Is There A Difference Between Cannabis And Marijuana?
No. The word “cannabis” is the name for a group of green, flowering plants. Three of them have psychoactive properties. With roots in central and southern Asia, cannabis plants have been used for ritualistic purposes, as medicine, and recreationally for thousands of years.
The word “marijuana,” however, is more commonly used … but its roots are somewhat hazy and come with a fair amount of controversy. Both words describe the same substance, and we’ll use them interchangeably throughout this page.
Who Uses Marijuana/Cannabis?
Cannabis is the most widely consumed drug in the United States that’s still federally illegal, although it’s legal in many states. Nearly 50 million Americans report using it during a given year, a Substance Abuse and Mental Health Services Administration (SAMHSA) report found.
This popularity comes with some concerning trends – prior to 2019, cannabis use among young adults and teens had been declining. A National Institute on Drug Abuse (NIDA) report described a “significant increase” in marijuana consumption during that same year, with almost 4% of high school seniors reporting they vaped cannabis every day. Around 36% of high school seniors said they used marijuana at least once during the school year, too.

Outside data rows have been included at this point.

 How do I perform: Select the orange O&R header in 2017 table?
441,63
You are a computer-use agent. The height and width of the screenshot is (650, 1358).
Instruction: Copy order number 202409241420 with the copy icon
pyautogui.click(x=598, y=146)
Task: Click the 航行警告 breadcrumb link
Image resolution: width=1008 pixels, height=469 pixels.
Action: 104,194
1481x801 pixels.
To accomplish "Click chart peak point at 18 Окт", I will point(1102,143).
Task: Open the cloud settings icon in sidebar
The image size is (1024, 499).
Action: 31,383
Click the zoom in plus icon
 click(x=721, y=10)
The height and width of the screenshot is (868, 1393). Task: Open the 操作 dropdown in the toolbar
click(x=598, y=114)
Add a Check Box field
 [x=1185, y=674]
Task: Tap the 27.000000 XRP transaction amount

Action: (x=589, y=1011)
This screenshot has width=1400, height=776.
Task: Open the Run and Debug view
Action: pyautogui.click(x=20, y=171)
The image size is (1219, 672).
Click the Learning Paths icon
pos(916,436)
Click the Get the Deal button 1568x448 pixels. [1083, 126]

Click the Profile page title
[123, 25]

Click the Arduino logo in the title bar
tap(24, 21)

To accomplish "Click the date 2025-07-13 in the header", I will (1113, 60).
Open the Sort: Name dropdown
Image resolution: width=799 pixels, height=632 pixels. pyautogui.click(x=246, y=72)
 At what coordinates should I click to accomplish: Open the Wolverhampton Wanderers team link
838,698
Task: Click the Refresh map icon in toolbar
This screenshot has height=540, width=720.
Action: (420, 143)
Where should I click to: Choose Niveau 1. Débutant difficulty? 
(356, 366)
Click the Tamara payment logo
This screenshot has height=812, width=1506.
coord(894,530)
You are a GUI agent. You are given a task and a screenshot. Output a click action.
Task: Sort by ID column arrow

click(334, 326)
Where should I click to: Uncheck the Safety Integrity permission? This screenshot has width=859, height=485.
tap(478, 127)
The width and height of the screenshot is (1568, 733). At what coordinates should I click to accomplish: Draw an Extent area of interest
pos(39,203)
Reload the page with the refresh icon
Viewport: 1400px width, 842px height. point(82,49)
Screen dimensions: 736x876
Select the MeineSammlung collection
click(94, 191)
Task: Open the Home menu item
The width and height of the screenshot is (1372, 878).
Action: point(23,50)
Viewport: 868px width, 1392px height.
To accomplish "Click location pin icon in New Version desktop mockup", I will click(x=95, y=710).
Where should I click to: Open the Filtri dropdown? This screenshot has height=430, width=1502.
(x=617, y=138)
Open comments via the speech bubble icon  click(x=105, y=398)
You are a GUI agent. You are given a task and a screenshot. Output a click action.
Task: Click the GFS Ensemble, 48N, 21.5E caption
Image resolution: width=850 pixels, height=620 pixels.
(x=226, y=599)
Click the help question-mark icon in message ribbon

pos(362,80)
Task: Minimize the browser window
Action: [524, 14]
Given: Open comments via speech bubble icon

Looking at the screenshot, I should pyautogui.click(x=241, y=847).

Cannabis has been thought to be harmful to developing brains, although more research needs to be done. Our brains don’t stop developing until around age 25.
How Does Cannabis/Marijuana Achieve Its Effects?
Our cells contain many different receptors – they’re sort of like radio antennas tuned to different neurotransmitters and chemicals. The active ingredient in cannabis, delta-9-tetrahydrocannabinol (THC), binds with these receptors when marijuana is ingested. This disrupts the way our nervous system operates and creates the sensation of being “high.”
THC can also trigger a dopamine release. Dopamine is a neurotransmitter used in the body’s reward system – it’s the reason why THC makes users feel relaxed, happy, and euphoric. THC can also increase the appetite, which is why it can benefit people undergoing chemotherapy – THC helps them fight nausea so they can keep their meals down.
But like all addictive drugs, there’s a downside. THC, in high amounts over time, can rewire the brain into thinking it needs THC to function normally, causing minor withdrawal effects when THC use is stopped. High doses of THC, while not fatal, can cause intense anxiety, hallucinations, and nausea.
There are other risks to THC, too.
What Are The Dangers Of Marijuana/Cannabis Use?
This question isn’t that easy to answer. One thing is clear, though: smoking marijuana/cannabis has many of the same dangers as smoking tobacco. As for THC, though … it’s a less easy call.
Some studies have shown cannabidol (CBD), another active ingredient in cannabis, may have antipsychotic properties. And yet other studies seem to show high doses of THC can result in psychosis. There may be additional harmful psychological side effects to cannabis use, but more research needs to be done. It’s also unclear if marijuana’s increasing legality has resulted in a higher rate of drugged driving.
That said, addiction isn’t really about substances per se – it’s about harmful behaviors. Compulsive marijuana use can upend and damage a person’s life, especially if its being used as a coping mechanism. Cannabis use disorder is a recognized substance use disorder as well.